As the CEO of the MRC – a global non-profit membership association which connects ecommerce professionals through educational courses, conferences, webinars, networking events, and industry-leading content – Julie Fergerson heads up an organization that informs and empowers over 750 members, including many of the world’s biggest brands.
And, off the back of the MRC’s partnership with Checkout.com – which allows MRC members to access MRC’s Payment Essentials and Fraud Essentials course at no cost – we wanted to find out more about Julie, and the trailblazing path she’s cut through the industry to one of payments’ top jobs.
Below, we trace Julie Fergerson’s path in payments: from a 10-year-old watching, wide-eyed, in 1978 as her dad brought home a computer, to one of the payments area’s most influential figures.

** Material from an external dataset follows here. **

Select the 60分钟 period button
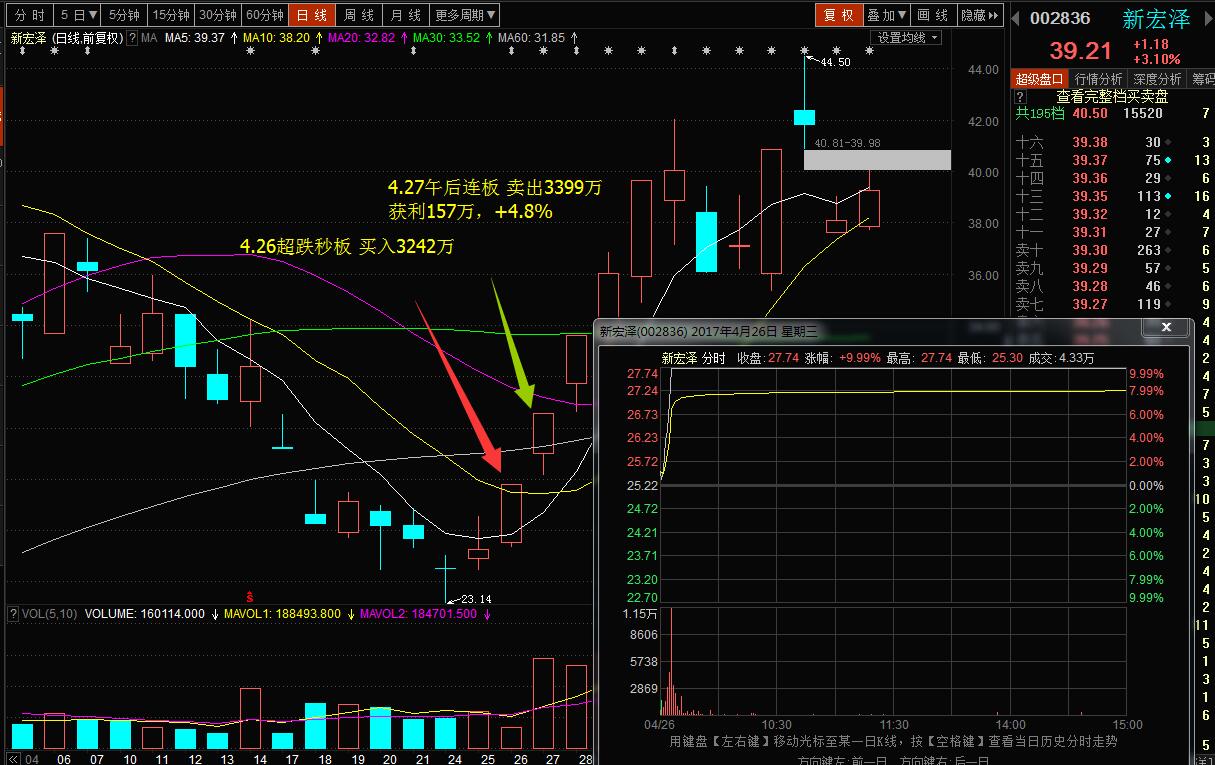This screenshot has height=765, width=1215. pos(265,15)
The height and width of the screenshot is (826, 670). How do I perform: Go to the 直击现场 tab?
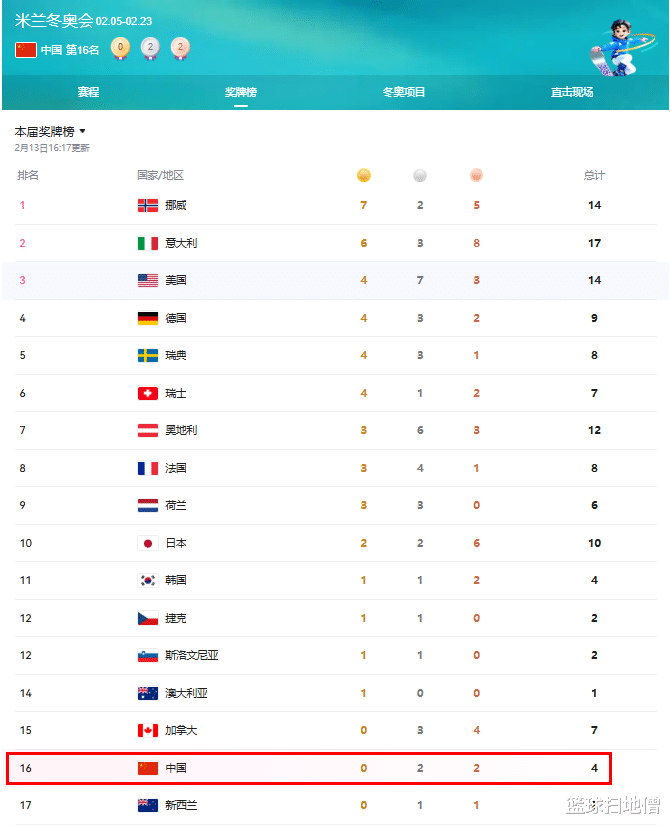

So, what’s Julie’s take on the latest payment trends, especially fraud and AI on the heels of our recently announced sponsorship of the MRC Fraud Essentials course? And, equally important, what do merchants need to know so that they can effectively tackle evolving digital fraud with practical prevention insights?
Read on to find out.
The genesis of a passion for technology
Julie Fergerson remembers the day her dad brought home a computer. The year was 1978, and – connecting, via a modem, at 300 baud – it was one of the fastest money could buy.
The 10-year-old Julie fell immediately in love.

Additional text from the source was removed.